On Easter Sunday night, Rolling Stone published a response to its widely read and widely discussed story "A Rape On Campus," first published last November, following an investigative report on the article by the Columbia University Graduate School of Journalism. The subhead to Rolling Stone's response? "An anatomy of journalistic failure." Seeing that, there was little wonder why Rolling Stone retracted "A Rape on Campus," after seeing the report. But many are wondering why, after seeing details of how the story was reported, author Sabrina Rubin Erdely was not fired.
Nor were any fact-checkers at the organization, according to CNN via Rolling Stone publisher Jann Wenner. That decision was made, despite the fact that Columbia University found numerous problems with Erdely's story. The most egregious, perhaps, was the fact that the main source in the piece, alleged rape victim Jackie (who operated under a pseudonym for the story), was nearly the only source for the story. According to the report, Jackie's friends — who were, according to the story, with Jackie following her alleged rape — were not even contacted during the fact-checking process. This breaks a key media rule that any incoming freshman would be taught in Journalism 101: Check your facts.
And it seems the controversy surrounding the story will only continue. After all, following the news that Rolling Stone would not be firing anyone on its team for the article's journalistic mishaps, several people on Twitter pointed to a 1996 report from The New York Observer that implied a Rolling Stone writer was fired after writing a negative review about Hootie & the Blowfish. (The magazine wouldn't detail the circumstances regarding his departure, thanks to "employer-employee privacy.") But this, coupled with the fact that most reporters — like The New York Times' Michael Finkel or The New Republic's Stephen Glass — who break journalism ethics codes are shown the door, will only continue to keep Rolling Stone's reporting errors in the news.

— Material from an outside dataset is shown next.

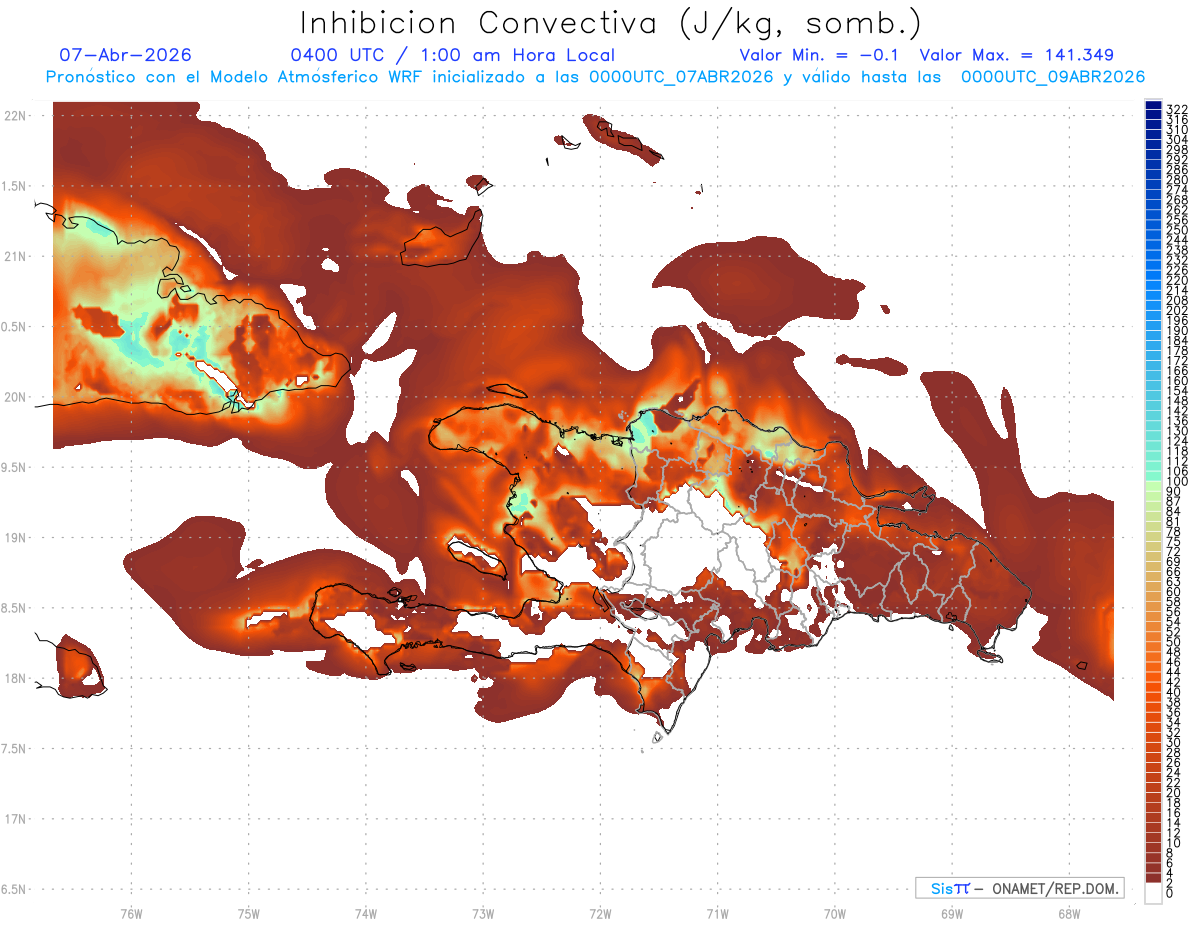Pick the orange 40 colorbar swatch
This screenshot has height=927, width=1200.
[x=1153, y=692]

Not to say that Rolling Stone doesn't realize its mistakes. In its response published Sunday, the magazine addressed the "national controversy" that unfolded after details in its initial story were called into question by The Washington Post. Managing Editor Will Dana wrote:
This report was painful reading, to me personally and to all of us at Rolling Stone. It is also, in its own way, a fascinating document — a piece of journalism, as Coll describes it, about a failure of journalism. With its publication, we are officially retracting "A Rape on Campus." We are also committing ourselves to a series of recommendations about journalistic practices that are spelled out in the report. We would like to apologize to our readers and to all of those who were damaged by our story and the ensuing fallout, including members of the Phi Kappa Psi fraternity and UVA administrators and students. Sexual assault is a serious problem on college campuses, and it is important that rape victims feel comfortable stepping forward. It saddens us to think that their willingness to do so might be diminished by our failings.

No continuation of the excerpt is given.